48 NW 25th Street, Suite 102

Miami, Florida 33127

Re: Registration Statement on Form S-3

Ladies and Gentlemen:

We have acted as special counsel to Veru Inc., a Wisconsin corporation (the “Company”), in connection with the preparation and filing with the Securities and Exchange Commission (the “Commission”) under the Securities Act of 1933, as amended (the “Securities Act”) of a registration statement on Form S-3 (theRegistration Statement”) relating to the offering from time to time of: (i) common stock, par value $0.01 per share, of the Company (“Common Stock”); (ii) Class A Preferred Stock, par value $0.01 per share, of the Company (“Preferred Stock”); (iii) one or more series of debt securities of the Company (“Debt Securities”); (iv) warrants to purchase Common Stock, Preferred Stock or Debt Securities (“Warrants”); (v) purchase contracts including contracts obligating holders to purchase from the Company, and obligating the Company to sell to the holders, a specified or varying number of shares of Common Stock or other securities (“Purchase Contracts”); (vi) rights to purchase Common Stock (“Rights”) and (vii) units consisting of Common Stock, Preferred Stock, Debt Securities, Rights, Warrants, or any combination thereof (“Units”). The Common Stock, Preferred Stock, Debt Securities, Warrants, Purchase Contracts, Rights and Units are hereinafter referred to collectively as the “Securities.” The Securities are to be offered hereunder on a delayed or continuous basis pursuant to the provisions of Rule 415 under the Securities Act in the manner described in the Registration Statement, Prospectus (as defined below) and any applicable prospectus supplement. The aggregate public offering price of the Securities being registered will be $150,000,000.

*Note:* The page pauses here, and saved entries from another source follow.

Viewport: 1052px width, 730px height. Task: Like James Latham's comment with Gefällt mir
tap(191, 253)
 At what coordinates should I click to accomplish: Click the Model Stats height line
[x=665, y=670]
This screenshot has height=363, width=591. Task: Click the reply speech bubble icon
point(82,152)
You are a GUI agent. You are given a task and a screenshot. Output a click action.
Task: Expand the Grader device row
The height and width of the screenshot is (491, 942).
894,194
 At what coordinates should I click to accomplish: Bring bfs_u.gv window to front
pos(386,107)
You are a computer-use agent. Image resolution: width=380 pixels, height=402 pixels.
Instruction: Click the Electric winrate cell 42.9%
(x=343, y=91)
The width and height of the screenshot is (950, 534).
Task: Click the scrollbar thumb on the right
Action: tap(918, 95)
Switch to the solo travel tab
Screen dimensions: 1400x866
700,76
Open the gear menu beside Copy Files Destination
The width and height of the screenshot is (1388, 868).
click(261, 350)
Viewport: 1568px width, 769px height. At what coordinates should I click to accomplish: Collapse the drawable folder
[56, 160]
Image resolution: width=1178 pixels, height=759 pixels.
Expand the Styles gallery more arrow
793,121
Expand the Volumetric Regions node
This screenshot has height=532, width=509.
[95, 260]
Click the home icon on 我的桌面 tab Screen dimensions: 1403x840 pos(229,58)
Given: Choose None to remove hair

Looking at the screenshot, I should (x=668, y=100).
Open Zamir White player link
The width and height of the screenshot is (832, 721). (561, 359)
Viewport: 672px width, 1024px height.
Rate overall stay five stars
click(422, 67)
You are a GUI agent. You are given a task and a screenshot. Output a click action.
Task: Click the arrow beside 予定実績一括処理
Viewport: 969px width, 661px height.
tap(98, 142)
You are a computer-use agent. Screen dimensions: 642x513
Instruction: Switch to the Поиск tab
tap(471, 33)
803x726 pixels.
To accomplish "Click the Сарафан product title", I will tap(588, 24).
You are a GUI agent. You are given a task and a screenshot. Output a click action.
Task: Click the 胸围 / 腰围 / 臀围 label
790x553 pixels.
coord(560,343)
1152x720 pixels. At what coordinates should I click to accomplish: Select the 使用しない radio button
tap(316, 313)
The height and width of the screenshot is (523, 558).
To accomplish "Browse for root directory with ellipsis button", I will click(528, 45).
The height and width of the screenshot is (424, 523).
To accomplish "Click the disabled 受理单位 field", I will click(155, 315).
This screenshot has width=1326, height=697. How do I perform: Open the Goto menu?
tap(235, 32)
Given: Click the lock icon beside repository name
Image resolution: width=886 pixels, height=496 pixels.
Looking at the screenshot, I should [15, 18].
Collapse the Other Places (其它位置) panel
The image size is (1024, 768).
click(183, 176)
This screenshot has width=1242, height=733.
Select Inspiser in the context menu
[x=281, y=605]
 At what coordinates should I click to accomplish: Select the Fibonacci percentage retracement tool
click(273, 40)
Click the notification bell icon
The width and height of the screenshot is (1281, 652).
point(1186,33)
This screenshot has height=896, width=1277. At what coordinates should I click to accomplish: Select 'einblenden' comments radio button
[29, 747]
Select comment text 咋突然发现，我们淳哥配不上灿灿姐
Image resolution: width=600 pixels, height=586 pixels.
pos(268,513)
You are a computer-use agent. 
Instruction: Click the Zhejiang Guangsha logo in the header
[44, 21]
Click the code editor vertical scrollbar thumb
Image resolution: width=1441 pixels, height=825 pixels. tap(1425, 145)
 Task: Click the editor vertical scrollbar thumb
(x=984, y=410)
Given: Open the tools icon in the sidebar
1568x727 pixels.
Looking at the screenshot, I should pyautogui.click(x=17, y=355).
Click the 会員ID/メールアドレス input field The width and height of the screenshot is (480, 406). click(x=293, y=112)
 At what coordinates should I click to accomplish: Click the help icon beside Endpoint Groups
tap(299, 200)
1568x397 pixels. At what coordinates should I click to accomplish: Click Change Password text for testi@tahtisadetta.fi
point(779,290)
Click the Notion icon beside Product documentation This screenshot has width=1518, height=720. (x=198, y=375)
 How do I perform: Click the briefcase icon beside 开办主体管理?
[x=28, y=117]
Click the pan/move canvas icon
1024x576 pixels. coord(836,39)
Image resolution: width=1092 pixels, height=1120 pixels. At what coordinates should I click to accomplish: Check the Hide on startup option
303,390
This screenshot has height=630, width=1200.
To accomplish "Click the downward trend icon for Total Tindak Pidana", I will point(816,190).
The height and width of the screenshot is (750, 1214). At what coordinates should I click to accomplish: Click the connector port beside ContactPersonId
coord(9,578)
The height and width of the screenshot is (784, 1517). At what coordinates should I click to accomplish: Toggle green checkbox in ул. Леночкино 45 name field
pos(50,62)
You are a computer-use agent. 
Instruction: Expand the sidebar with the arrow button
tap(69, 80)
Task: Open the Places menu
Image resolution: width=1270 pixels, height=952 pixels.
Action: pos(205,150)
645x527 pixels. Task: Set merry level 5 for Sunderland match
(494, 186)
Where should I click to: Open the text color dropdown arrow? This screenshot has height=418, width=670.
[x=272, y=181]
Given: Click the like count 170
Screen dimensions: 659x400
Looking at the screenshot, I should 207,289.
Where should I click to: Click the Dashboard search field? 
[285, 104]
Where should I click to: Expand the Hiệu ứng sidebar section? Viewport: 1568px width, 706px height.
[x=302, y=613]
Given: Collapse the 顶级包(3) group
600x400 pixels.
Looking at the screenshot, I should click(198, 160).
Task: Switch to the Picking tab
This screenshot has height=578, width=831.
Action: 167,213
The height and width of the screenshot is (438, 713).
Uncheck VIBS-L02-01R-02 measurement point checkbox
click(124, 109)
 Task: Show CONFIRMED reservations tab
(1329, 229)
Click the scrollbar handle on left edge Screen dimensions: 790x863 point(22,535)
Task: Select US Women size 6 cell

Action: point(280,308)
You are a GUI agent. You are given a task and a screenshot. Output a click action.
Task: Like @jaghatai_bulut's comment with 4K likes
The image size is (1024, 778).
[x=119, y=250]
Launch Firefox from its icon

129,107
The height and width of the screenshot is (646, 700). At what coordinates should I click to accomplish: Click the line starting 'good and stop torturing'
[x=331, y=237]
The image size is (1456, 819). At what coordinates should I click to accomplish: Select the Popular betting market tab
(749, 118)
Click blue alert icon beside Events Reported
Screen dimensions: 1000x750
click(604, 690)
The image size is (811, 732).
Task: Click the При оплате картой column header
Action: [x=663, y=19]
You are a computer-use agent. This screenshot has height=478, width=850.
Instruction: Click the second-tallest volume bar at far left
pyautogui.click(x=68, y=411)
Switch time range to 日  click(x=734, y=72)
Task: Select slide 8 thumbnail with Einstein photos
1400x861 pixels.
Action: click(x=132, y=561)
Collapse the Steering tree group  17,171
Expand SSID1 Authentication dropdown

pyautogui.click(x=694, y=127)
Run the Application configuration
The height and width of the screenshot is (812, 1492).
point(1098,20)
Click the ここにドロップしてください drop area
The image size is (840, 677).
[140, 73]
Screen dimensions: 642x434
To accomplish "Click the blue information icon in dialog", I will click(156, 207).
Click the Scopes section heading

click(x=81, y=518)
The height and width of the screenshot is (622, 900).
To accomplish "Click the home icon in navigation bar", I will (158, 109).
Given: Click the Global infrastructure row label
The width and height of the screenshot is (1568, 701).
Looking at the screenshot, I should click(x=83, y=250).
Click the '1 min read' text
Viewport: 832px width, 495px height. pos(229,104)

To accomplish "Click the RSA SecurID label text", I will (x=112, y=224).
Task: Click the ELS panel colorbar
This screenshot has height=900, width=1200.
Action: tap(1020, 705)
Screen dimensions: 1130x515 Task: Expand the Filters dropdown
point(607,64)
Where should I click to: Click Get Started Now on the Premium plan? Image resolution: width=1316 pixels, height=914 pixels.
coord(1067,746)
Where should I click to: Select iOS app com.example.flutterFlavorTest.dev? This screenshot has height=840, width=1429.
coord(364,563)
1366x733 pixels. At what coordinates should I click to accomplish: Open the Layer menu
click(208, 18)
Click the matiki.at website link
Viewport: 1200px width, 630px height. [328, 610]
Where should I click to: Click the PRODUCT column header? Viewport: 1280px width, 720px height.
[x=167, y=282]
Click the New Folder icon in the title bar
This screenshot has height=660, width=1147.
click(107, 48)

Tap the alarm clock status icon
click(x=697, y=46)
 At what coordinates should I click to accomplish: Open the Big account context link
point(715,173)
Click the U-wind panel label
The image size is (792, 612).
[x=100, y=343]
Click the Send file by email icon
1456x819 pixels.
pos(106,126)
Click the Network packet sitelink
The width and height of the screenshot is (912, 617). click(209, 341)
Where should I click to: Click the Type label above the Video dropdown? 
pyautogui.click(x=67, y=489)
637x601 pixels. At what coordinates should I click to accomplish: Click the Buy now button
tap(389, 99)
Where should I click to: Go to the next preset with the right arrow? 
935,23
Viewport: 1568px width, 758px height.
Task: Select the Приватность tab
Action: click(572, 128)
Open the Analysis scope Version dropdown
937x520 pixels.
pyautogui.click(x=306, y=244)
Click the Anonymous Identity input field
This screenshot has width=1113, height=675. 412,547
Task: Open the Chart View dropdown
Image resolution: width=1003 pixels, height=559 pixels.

This opinion letter is being furnished in accordance with the requirements of Section 601(b)(5) of Regulation S-K under the Securities Act.

In connection with this opinion letter, we have examined the Registration Statement, including the Prospectus contained therein (the “Prospectus”), and such corporate records, documents, instruments and certificates of public officials and of the Company that we have deemed necessary for the purpose of rendering the opinions set forth herein. We have also reviewed such matters of law as we considered necessary or appropriate as a basis for the opinion set forth below.

With your permission, we have made and relied upon the following assumptions, without any investigation or inquiry by us, and our opinion expressed below is subject to, and limited and qualified by the effect of, such assumptions: (i) all corporate records furnished to us by the Company are accurate and complete; (ii) the Registration Statement filed by the Company with the Commission is identical to the form of the document that we have reviewed; (iii) all statements as to factual matters that are contained in the Registration Statement (including the exhibits to the Registration Statement) are accurate and complete; (iv) the Company will sell and issue the Securities in compliance with applicable federal and state securities laws and in accordance with the manner described in the Registration Statement, the Prospectus, and the applicable prospectus supplement; and (v) with respect to documents that we reviewed in connection with this opinion letter, all documents submitted to us as originals are authentic, all documents submitted to us as certified, facsimile or photostatic copies conform to the originals of such documents, the signatures on all documents are genuine, and all natural persons who have executed any of the documents have the legal capacity to do so.


Based on and subject to the foregoing, and subject to the further assumptions and qualifications set forth herein, we are of the opinion that:

 

  1.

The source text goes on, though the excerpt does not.